Over the next two days at the wake and funeral for Mason in New York, many family members, friends and former teammates will certainly share tales of the beloved former New York Knick with the intimidating scowl and muscular build of an NFL linebacker.
Mason, who embodied much of what those gritty and physical 1990s Knicks teams represented, died last Saturday at the age of 48 due to congestive heart failure.
Ewing, now the associate head coach of the Charlotte Hornets, will fly back to New York on Friday for Mason's funeral before returning to Charlotte, North Carolina, for a game that night.
"One of the stories I remember is one of [former coach Pat Riley's] first practices, with [Charles Oakley], [Xavier McDaniel], Mase and myself and just how physical the practice got," Ewing said before the Hornets faced the Brooklyn Nets at Barclays Center on Wednesday. "It really got out of hand, and then a big brawl broke out with X [McDaniel] and Mase and all of us trying to break it up."
As legend has it, Riley, the master motivator, wanted to let Mason and McDaniel continue the brawl, setting a tone for the Knicks in terms of how hard they would work and not back down from any fight.
"Yeah," Ewing said, when asked about Riley wanting to let Mason and McDaniel keep fighting. "But we tried to break it up. No one won. It was a tie."
Ewing played with Mason for five seasons, from 1991 to 1996, before the versatile forward was traded to Charlotte for Larry Johnson. He said he'll never forget how Mason would be beside himself if he didn't get the ball when he thought he should have.

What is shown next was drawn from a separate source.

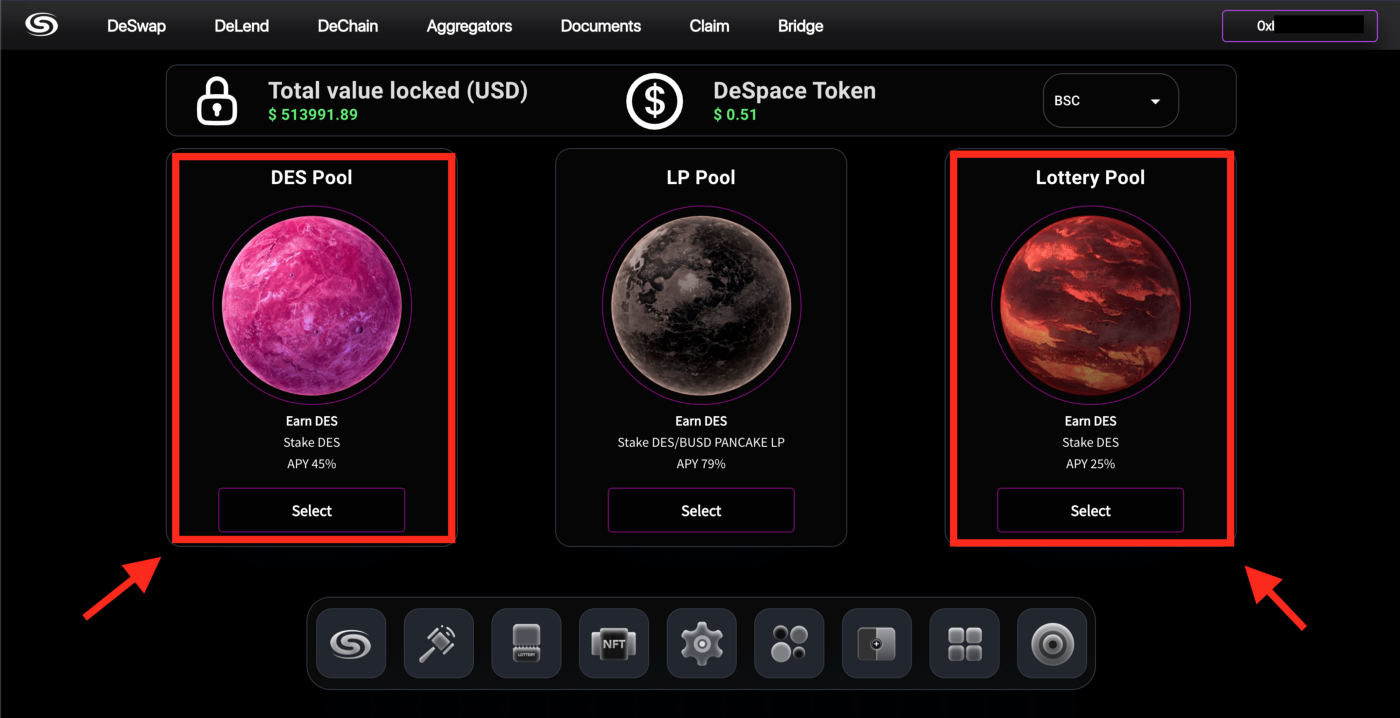Open the DeSwap menu item
This screenshot has height=718, width=1400.
point(137,26)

"Mase is very -- I am trying to think of the word when you miss him and he thinks he should get the ball and he doesn't get it -- he is one of those guys that doesn't mince his words," Ewing said, chuckling again. "'Man, you missed me!' Or one of those things."
The Knicks won an average of 54 games per season with Mason on their roster. It wasn't always a smooth ride, but Ewing will always look back fondly at having Mason by his side.
"We played five years together," Ewing said. "It was one of the highlights of being with the Knicks. Those teams, we felt we had an opportunity or a chance to go real far.
"It was great to share those moments with him," Ewing added. "It is sad to see him at that early age that he is not going to be with us anymore."